▶ **Exercise input**:

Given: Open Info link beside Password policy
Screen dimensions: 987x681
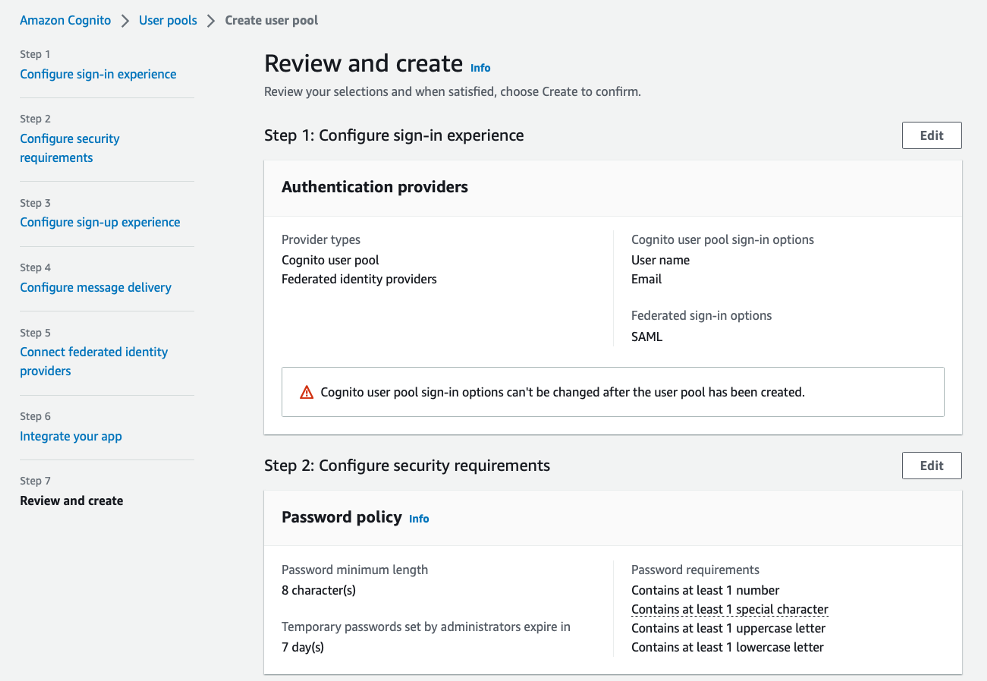Looking at the screenshot, I should (419, 519).
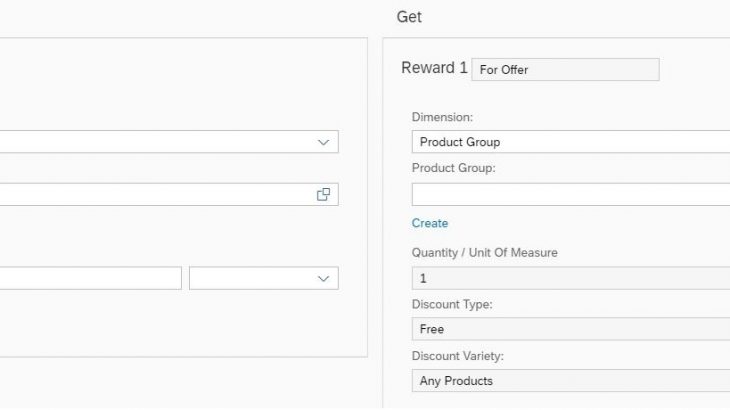
Task: Click the Dimension: label
Action: click(x=442, y=117)
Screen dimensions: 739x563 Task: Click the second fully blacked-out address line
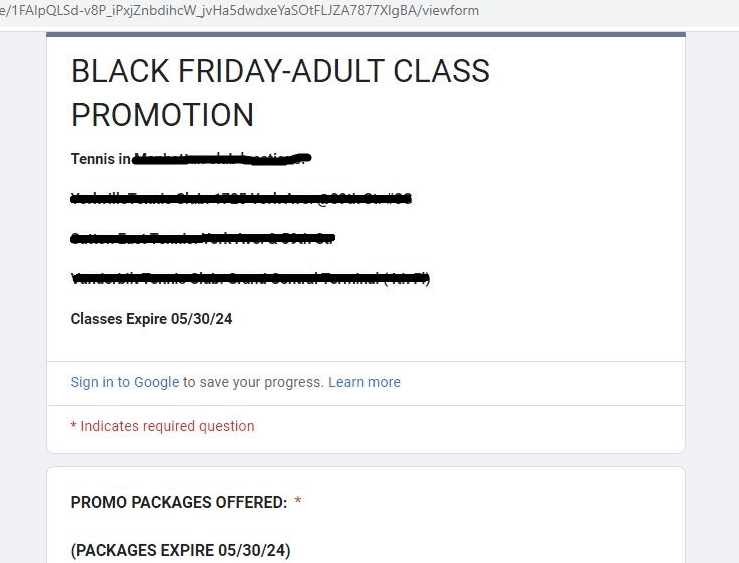coord(202,239)
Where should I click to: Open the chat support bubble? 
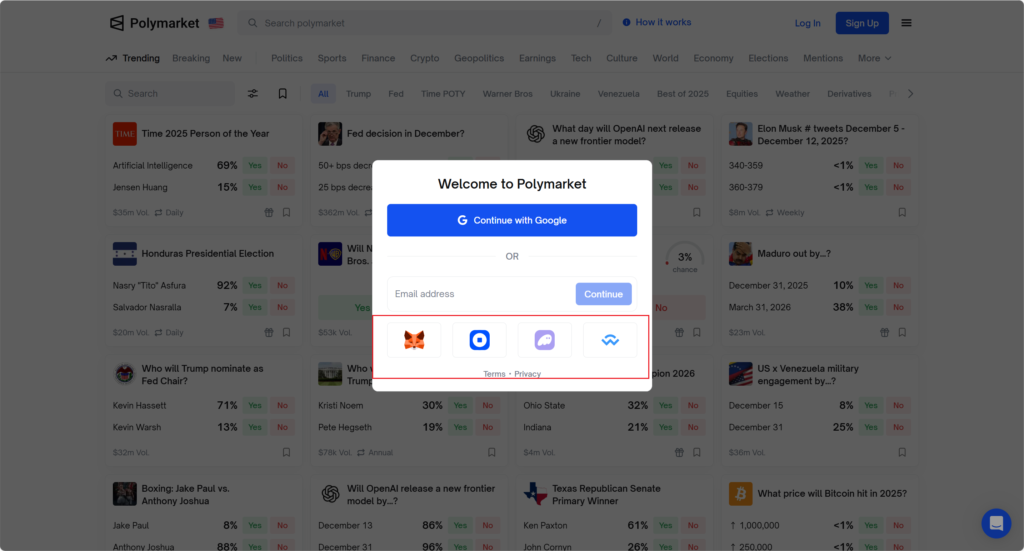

▶ **Exercise description**: When you reach a picture, pass over it; write out all other material exactly.

▶ **Task solution**:
Given: Open Info link beside Password policy
Screen dimensions: 987x681
Looking at the screenshot, I should (419, 519).
Task: Click the Dimension: label
Action: click(x=442, y=117)
Screen dimensions: 739x563 Task: Click the second fully blacked-out address line
coord(202,239)
Where should I click to: Open the chat support bubble? 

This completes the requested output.